Cosecha y fermentación del Pisco

Creemos que para obtener un gran pisco, las uvas deben ser cultivadas, tratadas y cosechadas con mucho cuidado para no incurrir en el desacierto de nuestros procesos.

Es así que la elaboración de nuestros piscos, tienen su primera fase en el campo, donde tras varios meses de espera entre los cuales la poda, abono y riego, ven sus resultados en el florecimiento de uvas pisqueras de gran calidad, siendo seleccionadas por expertos agricultores, quienes con gran vocación y cuidando no maltratar las uvas, son colocadas en jabas de polietileno para su mejor conservación hasta ser entregado en la bodega.

Finalizada la cosecha, las uvas son trasladadas del campo a la bodega, siendo procesadas en una despalilladora encargada de eliminar los palillos o escobajos ajenos en la elaboración del destilado de uva.
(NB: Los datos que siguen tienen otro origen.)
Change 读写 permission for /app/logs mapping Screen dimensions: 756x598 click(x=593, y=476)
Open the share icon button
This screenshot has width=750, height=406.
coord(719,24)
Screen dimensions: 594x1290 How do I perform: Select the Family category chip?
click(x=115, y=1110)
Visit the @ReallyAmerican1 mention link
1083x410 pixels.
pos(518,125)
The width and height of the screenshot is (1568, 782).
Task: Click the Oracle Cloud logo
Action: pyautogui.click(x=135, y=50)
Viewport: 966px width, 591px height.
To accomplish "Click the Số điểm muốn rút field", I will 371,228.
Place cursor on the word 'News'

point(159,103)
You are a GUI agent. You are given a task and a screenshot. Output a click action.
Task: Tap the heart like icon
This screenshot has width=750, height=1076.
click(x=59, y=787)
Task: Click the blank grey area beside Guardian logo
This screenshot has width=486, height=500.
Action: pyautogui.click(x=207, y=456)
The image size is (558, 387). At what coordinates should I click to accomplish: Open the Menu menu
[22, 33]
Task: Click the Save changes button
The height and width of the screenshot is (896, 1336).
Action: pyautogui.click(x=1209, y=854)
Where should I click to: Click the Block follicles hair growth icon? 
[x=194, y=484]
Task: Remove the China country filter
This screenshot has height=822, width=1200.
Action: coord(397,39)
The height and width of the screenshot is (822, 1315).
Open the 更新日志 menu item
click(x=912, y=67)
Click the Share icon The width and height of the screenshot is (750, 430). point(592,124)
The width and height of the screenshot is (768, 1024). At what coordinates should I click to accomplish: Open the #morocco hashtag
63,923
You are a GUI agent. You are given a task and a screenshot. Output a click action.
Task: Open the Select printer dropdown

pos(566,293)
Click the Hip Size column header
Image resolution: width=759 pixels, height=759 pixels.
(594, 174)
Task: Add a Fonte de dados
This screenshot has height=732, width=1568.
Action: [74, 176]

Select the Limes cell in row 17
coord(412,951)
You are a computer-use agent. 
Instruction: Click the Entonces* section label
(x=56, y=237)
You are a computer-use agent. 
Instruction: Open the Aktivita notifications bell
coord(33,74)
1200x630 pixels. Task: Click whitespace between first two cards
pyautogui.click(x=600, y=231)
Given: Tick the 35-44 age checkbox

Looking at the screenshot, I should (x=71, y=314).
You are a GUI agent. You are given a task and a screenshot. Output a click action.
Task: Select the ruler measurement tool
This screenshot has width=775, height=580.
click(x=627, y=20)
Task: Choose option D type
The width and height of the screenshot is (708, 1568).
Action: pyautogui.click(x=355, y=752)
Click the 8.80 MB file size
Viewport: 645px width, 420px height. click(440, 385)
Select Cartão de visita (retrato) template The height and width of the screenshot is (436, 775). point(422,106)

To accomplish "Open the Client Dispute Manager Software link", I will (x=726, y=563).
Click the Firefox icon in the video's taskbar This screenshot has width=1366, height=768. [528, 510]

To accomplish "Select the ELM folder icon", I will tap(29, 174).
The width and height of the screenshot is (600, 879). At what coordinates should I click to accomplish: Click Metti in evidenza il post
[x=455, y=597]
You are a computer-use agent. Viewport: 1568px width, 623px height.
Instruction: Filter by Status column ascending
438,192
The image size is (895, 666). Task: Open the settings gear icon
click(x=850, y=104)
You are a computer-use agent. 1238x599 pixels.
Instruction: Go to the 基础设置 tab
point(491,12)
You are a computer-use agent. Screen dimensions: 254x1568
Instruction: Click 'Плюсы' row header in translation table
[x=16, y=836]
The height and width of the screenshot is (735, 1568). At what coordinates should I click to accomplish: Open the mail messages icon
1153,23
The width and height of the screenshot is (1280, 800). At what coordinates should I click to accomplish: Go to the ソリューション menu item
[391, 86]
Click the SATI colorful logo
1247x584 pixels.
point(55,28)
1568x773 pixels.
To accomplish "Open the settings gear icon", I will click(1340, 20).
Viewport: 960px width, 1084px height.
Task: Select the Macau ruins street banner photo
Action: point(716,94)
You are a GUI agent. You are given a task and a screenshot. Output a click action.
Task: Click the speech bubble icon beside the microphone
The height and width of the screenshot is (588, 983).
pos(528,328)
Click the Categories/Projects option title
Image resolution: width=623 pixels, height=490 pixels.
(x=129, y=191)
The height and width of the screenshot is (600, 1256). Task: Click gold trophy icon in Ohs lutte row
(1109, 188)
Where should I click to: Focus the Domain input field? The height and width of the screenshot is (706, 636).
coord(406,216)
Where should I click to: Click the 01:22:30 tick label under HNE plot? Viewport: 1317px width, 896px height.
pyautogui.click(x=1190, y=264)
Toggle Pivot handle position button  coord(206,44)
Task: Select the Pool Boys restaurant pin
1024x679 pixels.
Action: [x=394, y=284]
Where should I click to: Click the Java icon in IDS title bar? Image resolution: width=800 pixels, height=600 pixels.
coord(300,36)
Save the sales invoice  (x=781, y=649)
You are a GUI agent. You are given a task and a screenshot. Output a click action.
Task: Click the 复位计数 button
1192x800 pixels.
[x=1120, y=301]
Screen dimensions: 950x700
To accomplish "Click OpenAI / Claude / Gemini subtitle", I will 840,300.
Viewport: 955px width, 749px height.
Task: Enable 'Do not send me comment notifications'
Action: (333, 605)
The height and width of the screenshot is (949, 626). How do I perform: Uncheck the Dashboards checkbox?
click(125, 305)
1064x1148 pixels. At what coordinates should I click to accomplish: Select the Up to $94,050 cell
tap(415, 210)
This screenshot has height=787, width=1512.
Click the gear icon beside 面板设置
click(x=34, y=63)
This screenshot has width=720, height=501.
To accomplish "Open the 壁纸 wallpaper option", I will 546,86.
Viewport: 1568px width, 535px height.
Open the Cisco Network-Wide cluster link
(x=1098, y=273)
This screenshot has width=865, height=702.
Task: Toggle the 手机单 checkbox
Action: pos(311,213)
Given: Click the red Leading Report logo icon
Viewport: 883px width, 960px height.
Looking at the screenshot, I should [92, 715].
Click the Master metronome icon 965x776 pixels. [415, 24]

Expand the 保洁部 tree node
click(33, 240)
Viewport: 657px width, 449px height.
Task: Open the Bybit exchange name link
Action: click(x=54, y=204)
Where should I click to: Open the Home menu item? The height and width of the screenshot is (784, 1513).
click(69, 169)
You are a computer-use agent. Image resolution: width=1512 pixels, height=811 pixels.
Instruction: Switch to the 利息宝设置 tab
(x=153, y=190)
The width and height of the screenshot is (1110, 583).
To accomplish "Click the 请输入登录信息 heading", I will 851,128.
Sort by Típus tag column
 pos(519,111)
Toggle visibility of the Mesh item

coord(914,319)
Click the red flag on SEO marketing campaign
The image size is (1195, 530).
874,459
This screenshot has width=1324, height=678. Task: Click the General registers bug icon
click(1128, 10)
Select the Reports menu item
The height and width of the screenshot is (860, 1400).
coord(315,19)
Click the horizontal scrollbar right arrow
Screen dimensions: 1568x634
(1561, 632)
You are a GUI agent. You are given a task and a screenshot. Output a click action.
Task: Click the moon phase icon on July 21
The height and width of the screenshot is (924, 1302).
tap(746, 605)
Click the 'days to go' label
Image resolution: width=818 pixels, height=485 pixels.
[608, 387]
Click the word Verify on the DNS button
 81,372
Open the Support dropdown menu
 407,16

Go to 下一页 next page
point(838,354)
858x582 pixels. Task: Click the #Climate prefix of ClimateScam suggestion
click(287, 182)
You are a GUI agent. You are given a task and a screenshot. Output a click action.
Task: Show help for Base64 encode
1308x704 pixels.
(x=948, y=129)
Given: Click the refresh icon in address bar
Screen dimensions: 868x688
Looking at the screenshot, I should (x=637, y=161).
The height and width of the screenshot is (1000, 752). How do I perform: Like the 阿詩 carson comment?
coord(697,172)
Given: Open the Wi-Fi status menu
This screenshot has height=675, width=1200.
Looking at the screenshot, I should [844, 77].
Producto de la maquina despalilladora, obtenemos un 50% de jugo fresco, el mismo que es depositado para su fermentación en tanques de polietileno y posterior destilación. De este primer mosto "flor" o "yema" se producen las primeras esencias de nuestro gran pisco. El 50% restante, es procesado en el lagar, donde las tareas son divididas entre la tradicional “pisa” y la prensa de disco de madera, extrayendo más jugo para fermentar. La fermentación cuenta además de un sigiloso seguimiento a fin de evitar contactos no propios del proceso que atenten contra la calidad de nuestro pisco.